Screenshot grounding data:
● ● ● ●
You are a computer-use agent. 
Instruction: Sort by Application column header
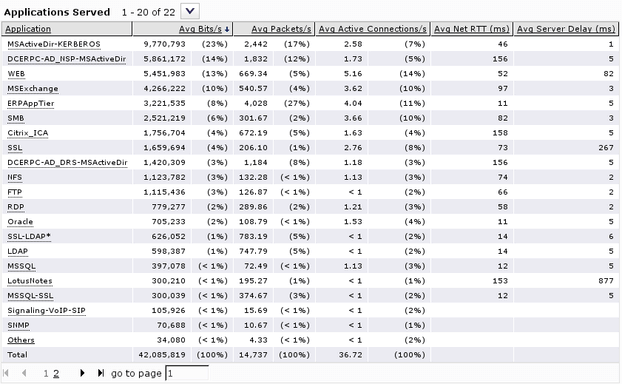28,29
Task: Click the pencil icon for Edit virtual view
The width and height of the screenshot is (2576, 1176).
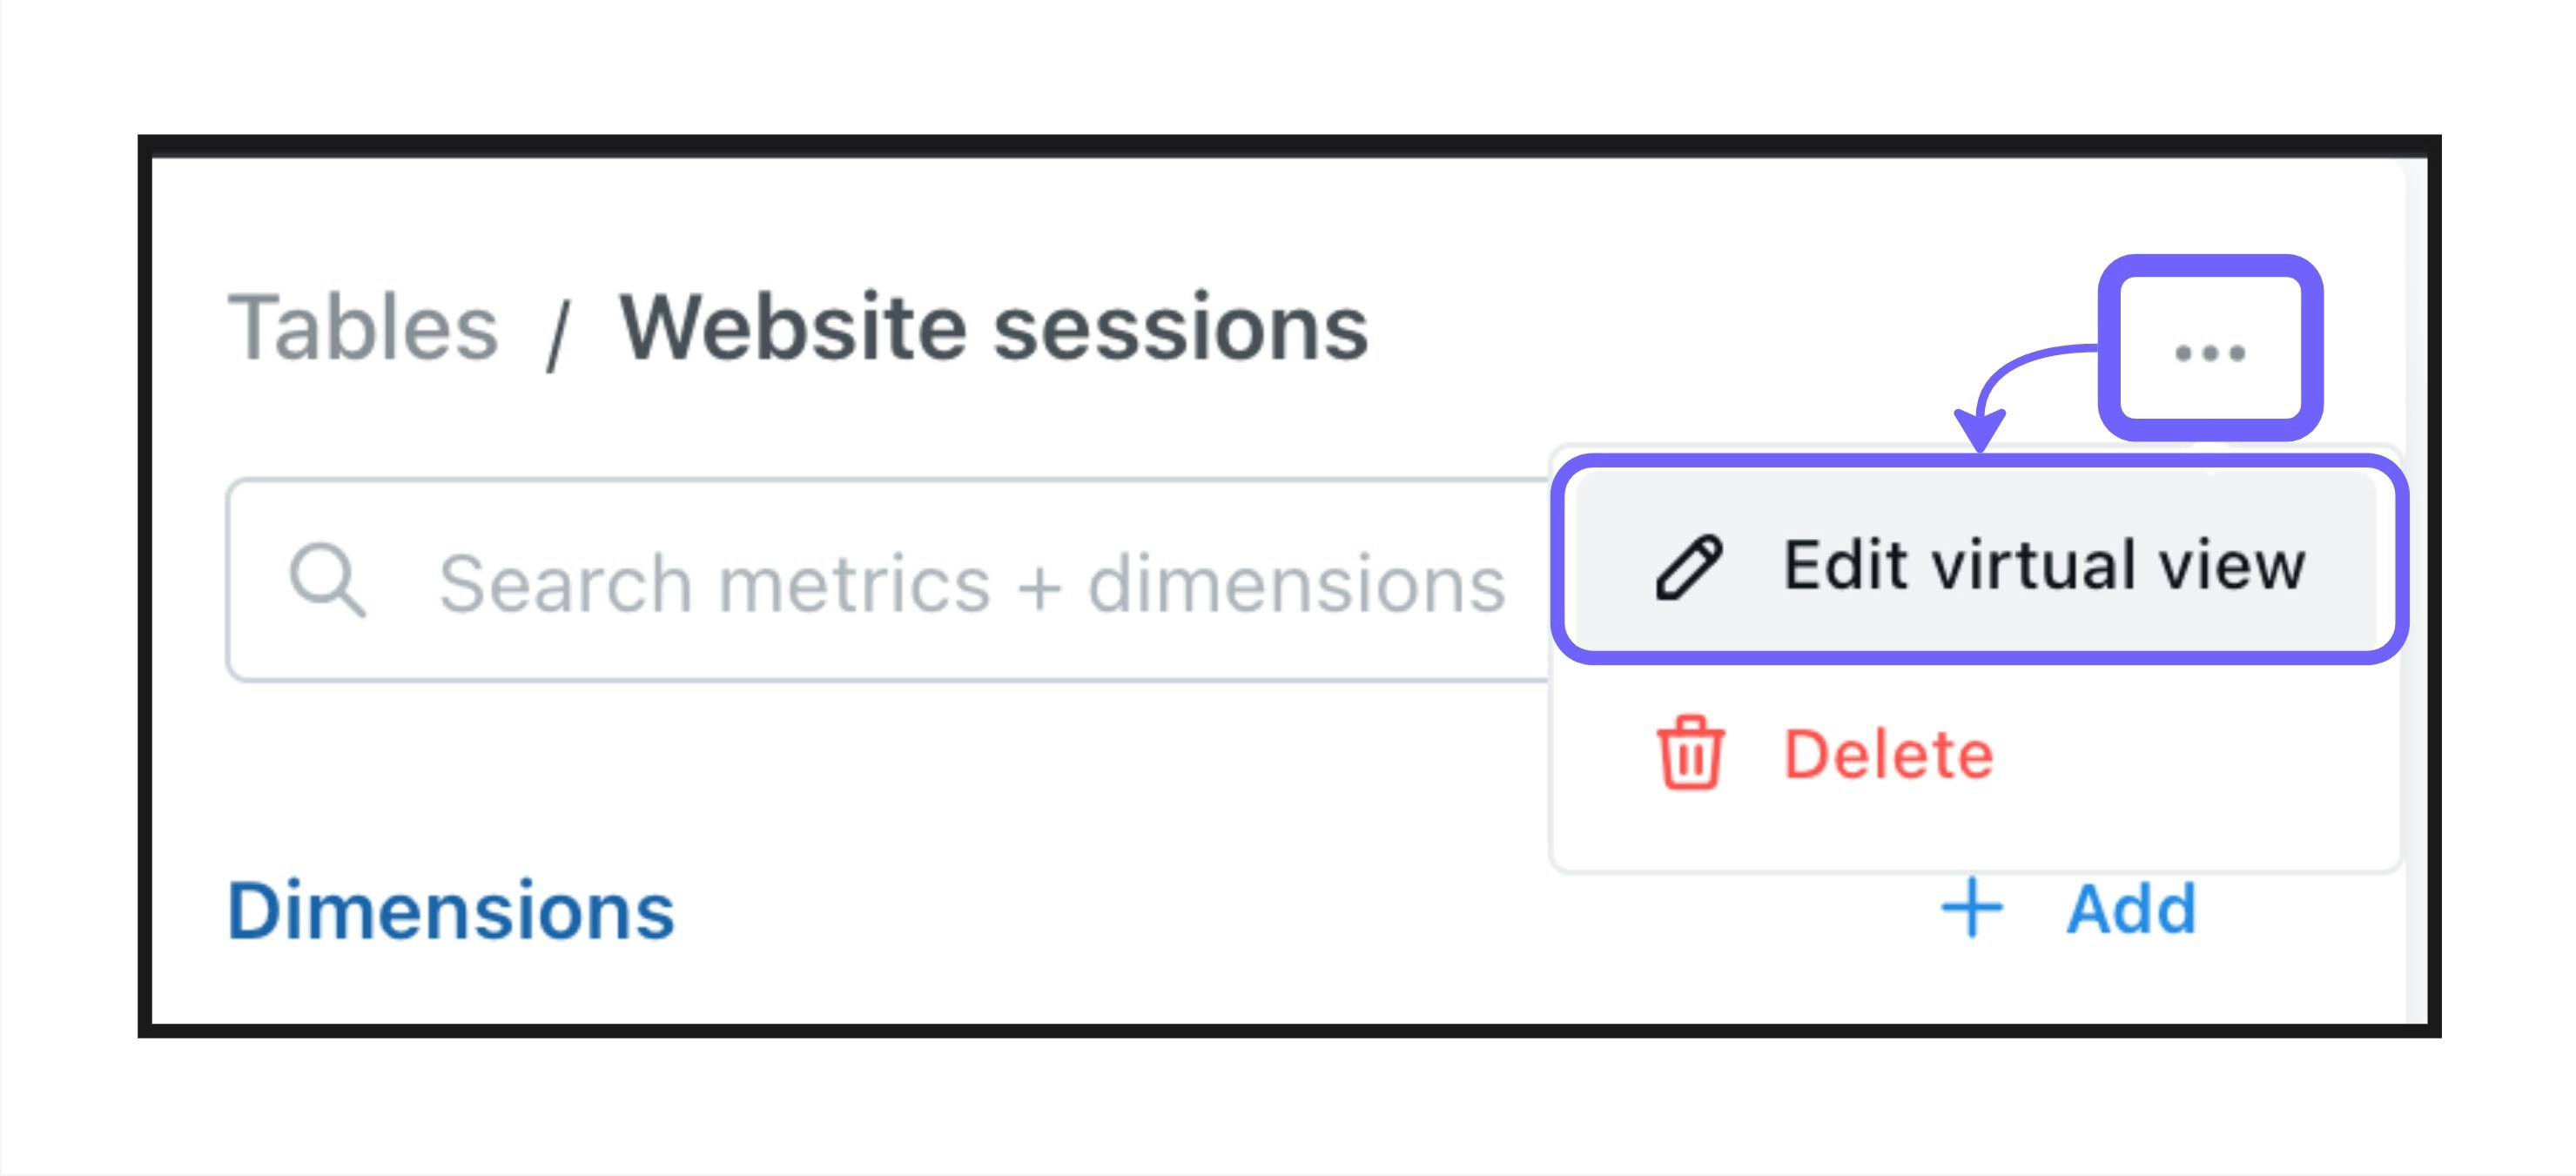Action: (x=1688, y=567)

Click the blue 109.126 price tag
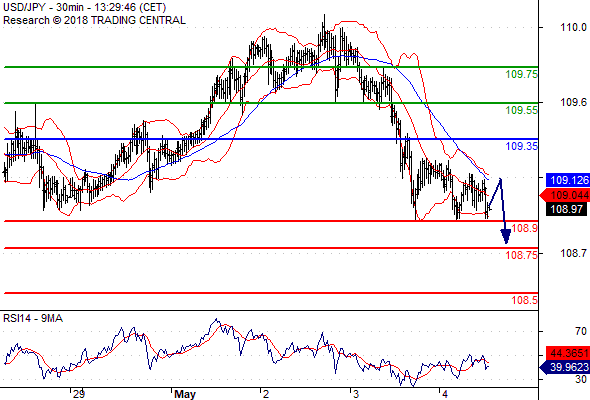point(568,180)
● ● ● ●
**Problem to work on**
All lines from the one containing "Task: Click the" through the end of the data are to be restated exactly, with nothing else and without the pictures.

**Exercise answer**
Task: Click the pencil icon for Edit virtual view
The width and height of the screenshot is (2576, 1176).
Action: (x=1688, y=567)

Click the blue 109.126 price tag
point(568,180)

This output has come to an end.